Still, current and ex-employees characterize Dodman as an understanding and caring boss. Cari Miller, who worked as a marketing director for RCT in the 1990s, remembers him as a mentor and big brother figure with a work-hard, play-hard ethos. Paul says that he allowed employees to work from home and bring dogs into the office on designated days, and would often buy the staff lunch, dinner, and snacks. She and Dodman had disagreements at times, but he also taught her the importance of communicating “your side of things.”

From the very beginning, Riverfront Choice Tickets faced questions of legitimacy. “People would come into our office asking if they were going to get arrested for trying to purchase a ticket,” recalls McDonald. “That was the norm at that time.”

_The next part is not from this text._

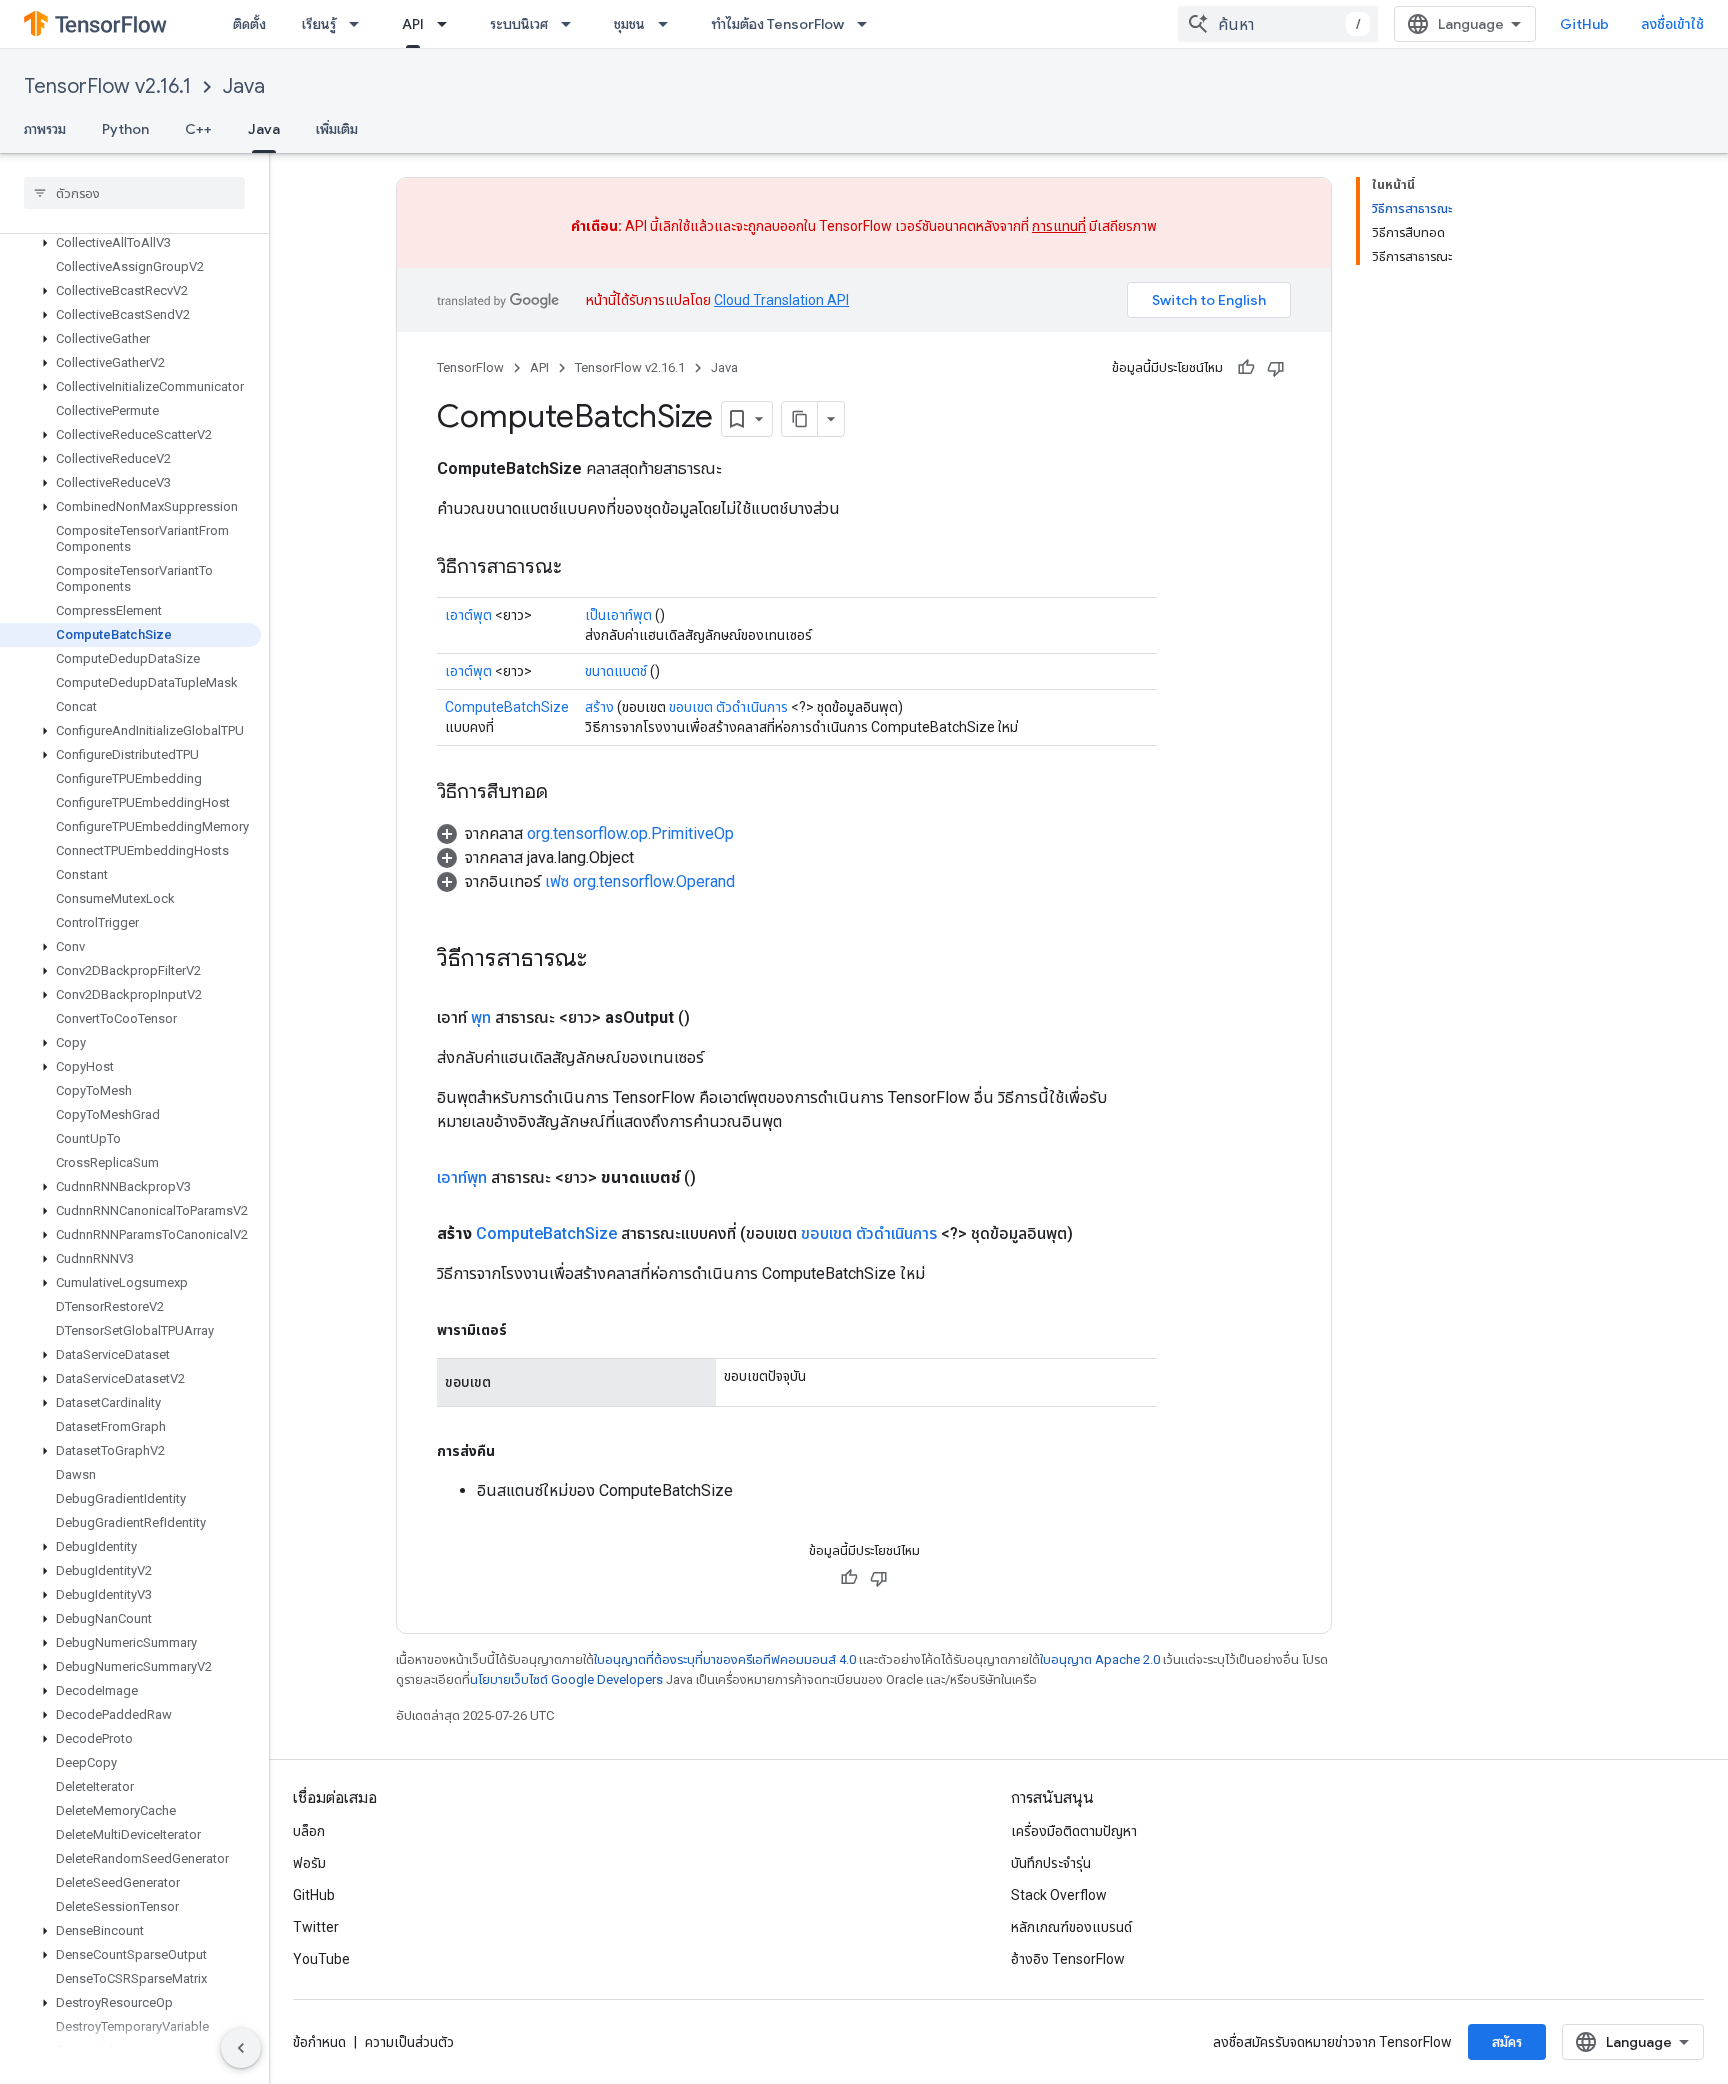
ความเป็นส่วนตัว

McDonald was hired almost overnight after Dodman was misquoted about ticket prices during an interview with WCPO-TV before a Bengals divisional playoff game against the Seattle Seahawks on December 31, 1988—the last time he granted an interview on behalf of RCT. In the aftermath, the company invested tremendous resources into altering how both the company and industry are perceived—hence the 333seat.com re-branding—but the practice fell off as the internet altered how the industry operates. “We spent seven figures a year in marketing for a very long time. Now we don’t,” says McDonald. “The young people found a quick fix electronically—which are still our tickets—but it’s maybe an app they have on their phone.”

In many cases, a ticket can be an emotional souvenir of a significant event. A trip to the grocery store or IKEA doesn’t provide the same psychological fulfillment as attending a Bengals playoff game, or watching Pete Rose get his jersey retired, or whooping it up at a Paul McCartney concert, or even spending a simple afternoon at the ballpark with dad. That’s why people are willing to drop serious coin for those experiences—why they save ticket stubs, not receipts. Good times!

Which is also why it’s a little odd that someone like Dodman seems content to remain unseen and unheard, a silent partner in the transaction of positive vibes that can come from simply purchasing tickets.

Or maybe it’s not. Those aren’t his memories, after all. He’s just the ticket master.